── Texte fourni ──

Votre rapport personnel avec la nature ?
Emery Jacquillat : Vital ! Laissez-moi chausser mes chaussures de marche pour me rendre sur mon sentier nature et vous répondre ! Je rythme mes journées avec des balades. La Nature permet de se retrouver, j'en ai besoin, et encore plus en ce moment où l'on est derrière nos écrans toute la journée pour enchainer les réunions en visio-conférence.
Votre geste au quotidien pour préserver la nature ?
Emery Jacquillat : J’ai abandonné ma voiture pour le vélo et la marche.
Une expérience marquante qui vous a fait prendre conscience de l’intérêt de prendre soin de la Nature?

───
── Lignes de données ──

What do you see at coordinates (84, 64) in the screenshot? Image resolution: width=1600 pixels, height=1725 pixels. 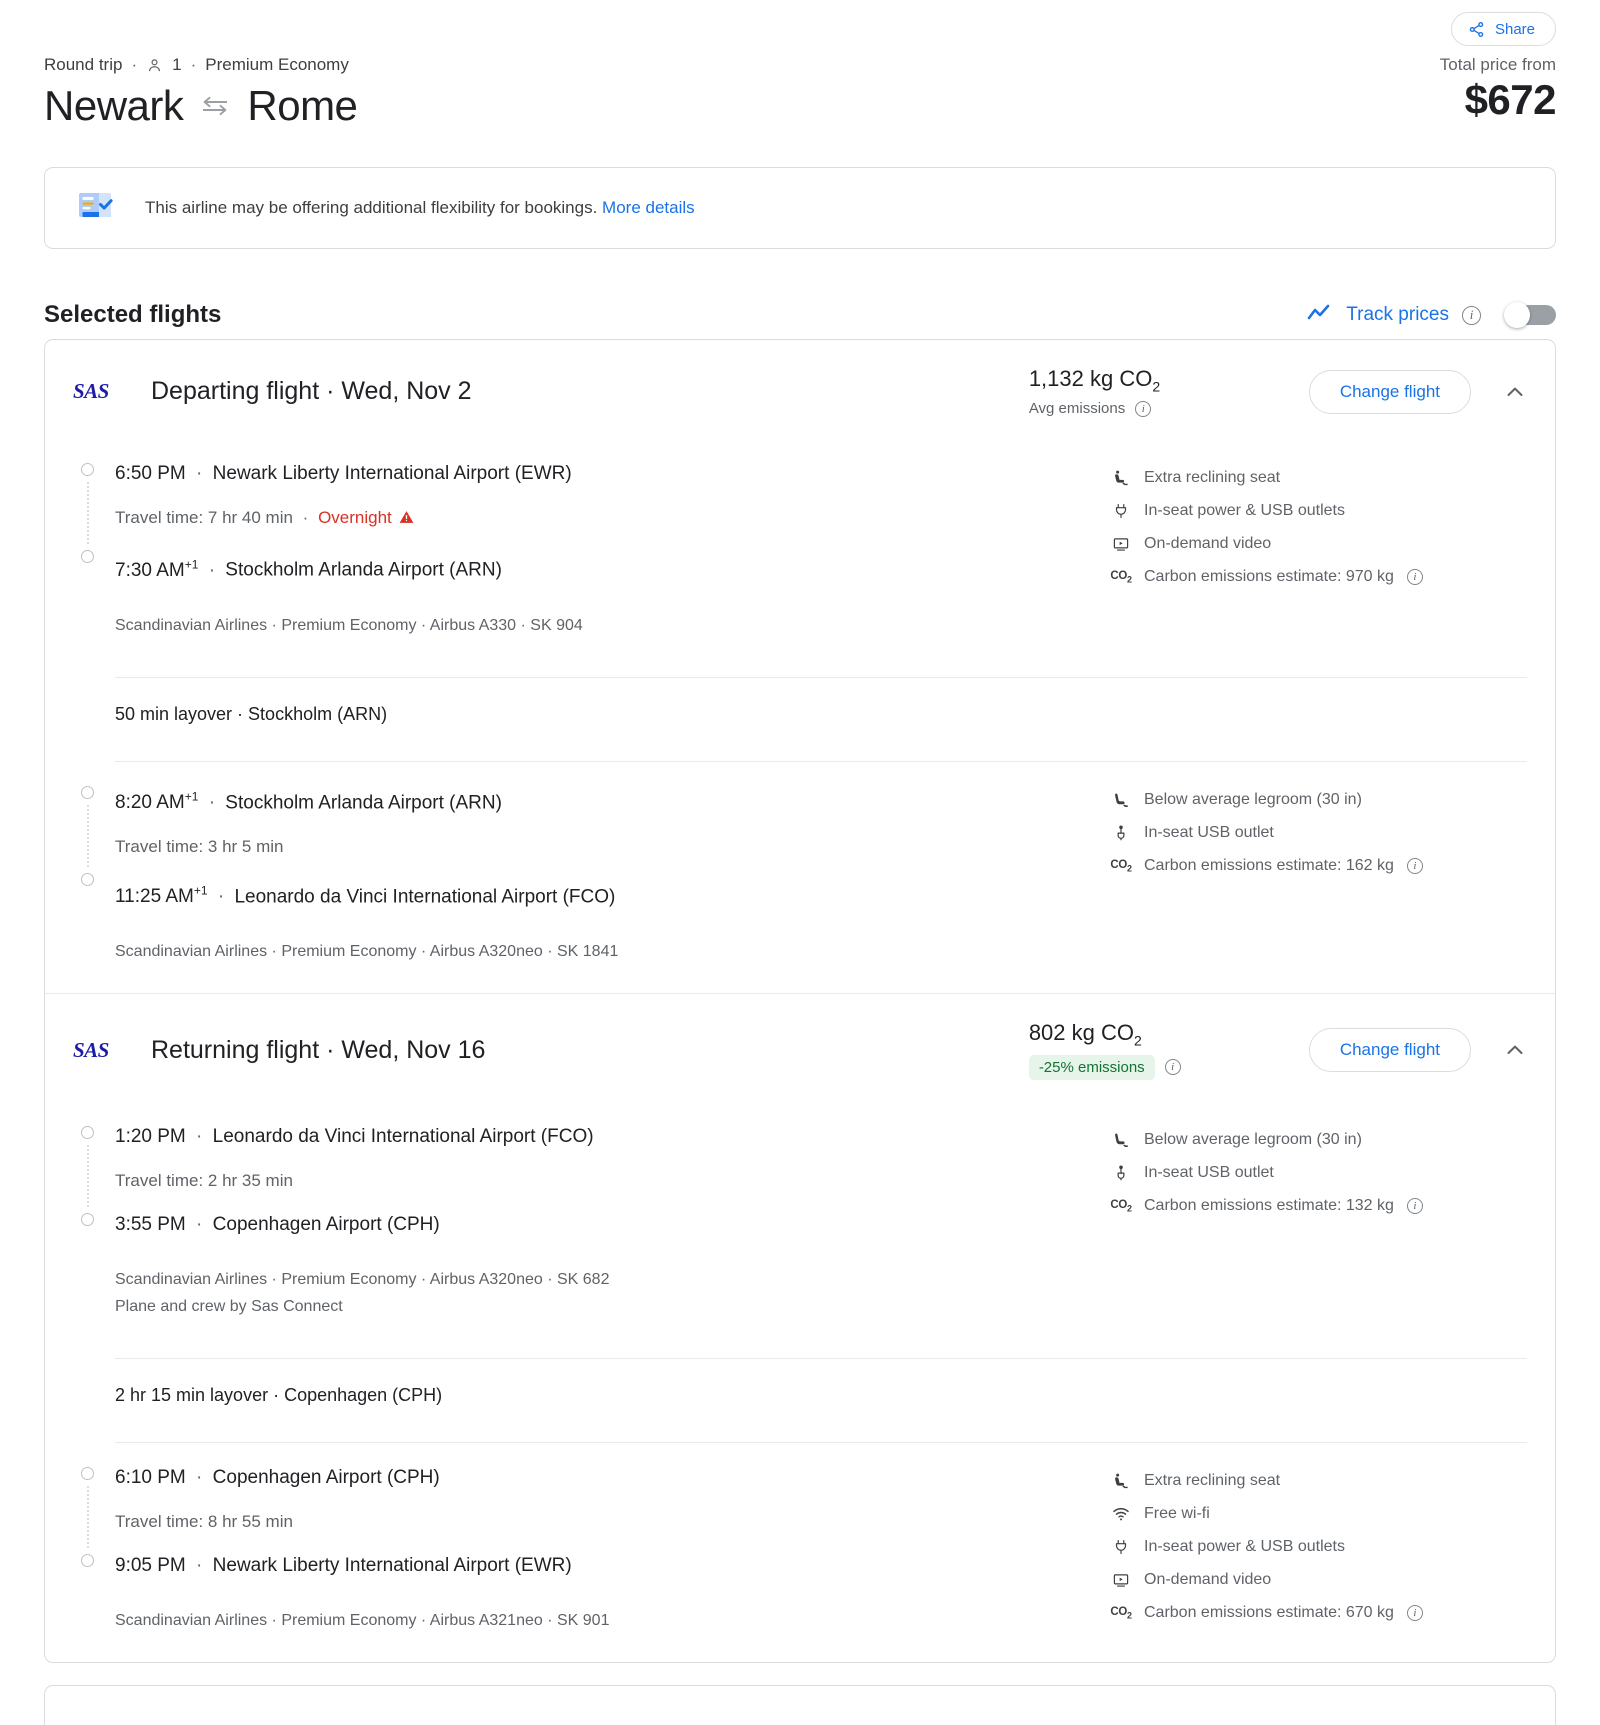 I see `trip-type-label: Round trip` at bounding box center [84, 64].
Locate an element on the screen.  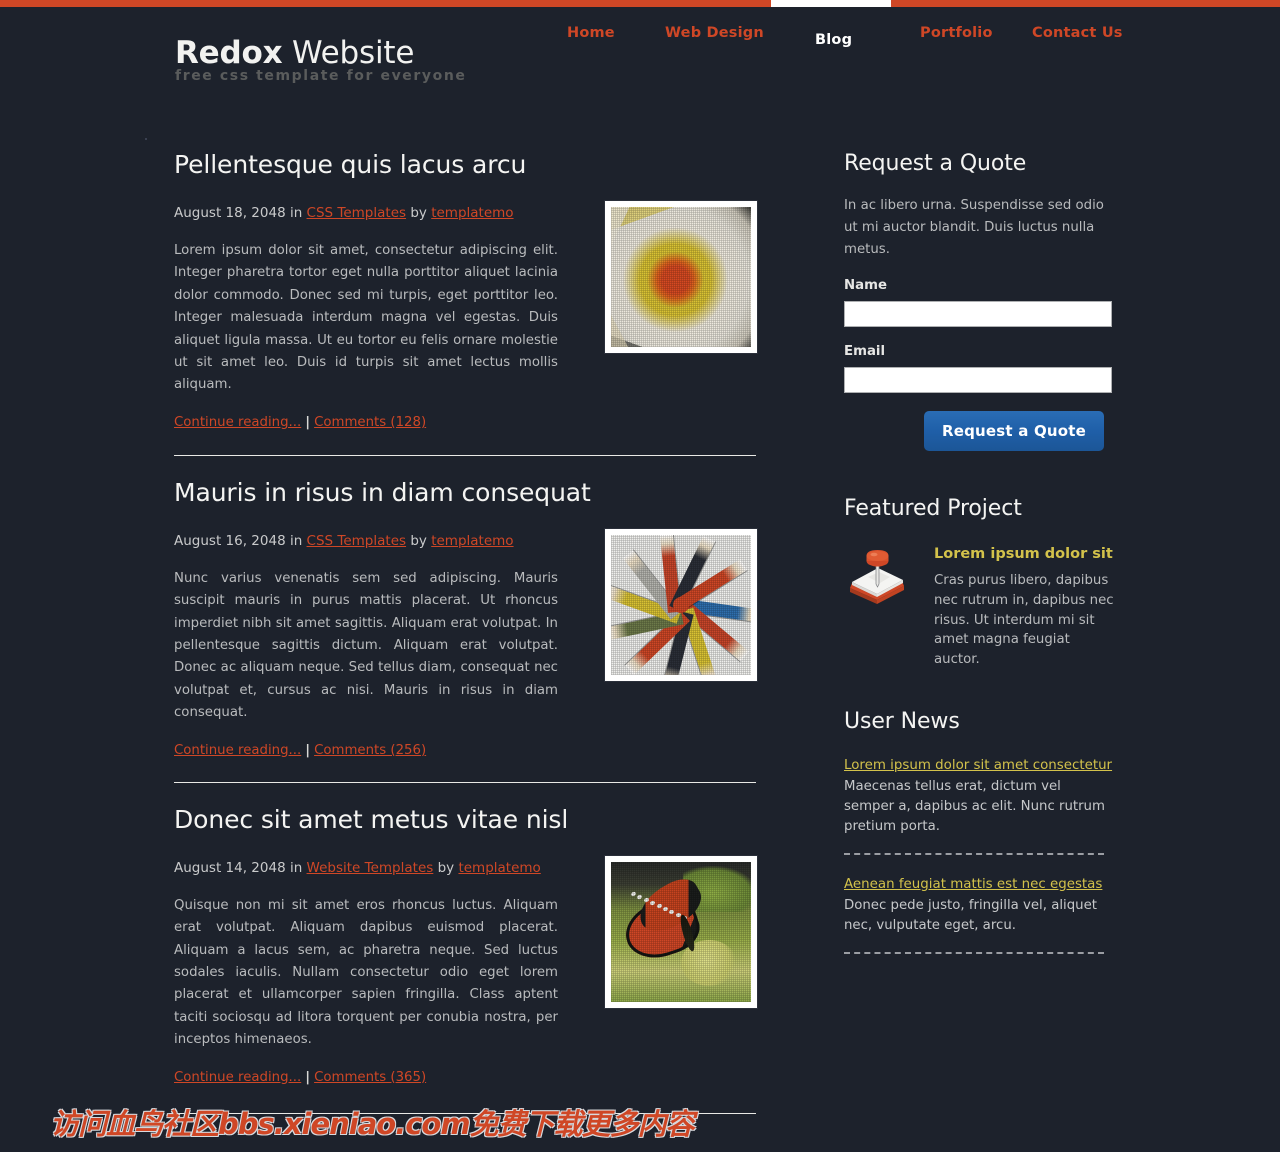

───

**Consigne**
Relevez chacune des questions posées à Emery Jacquillat dans le texte fourni, en les recopiant mot pour mot. On peut se passer des lignes ci-dessus.

**Corrigé**
- Votre rapport personnel avec la nature ?
- Votre geste au quotidien pour préserver la nature ?
- Une expérience marquante qui vous a fait prendre conscience de l’intérêt de prendre soin de la Nature?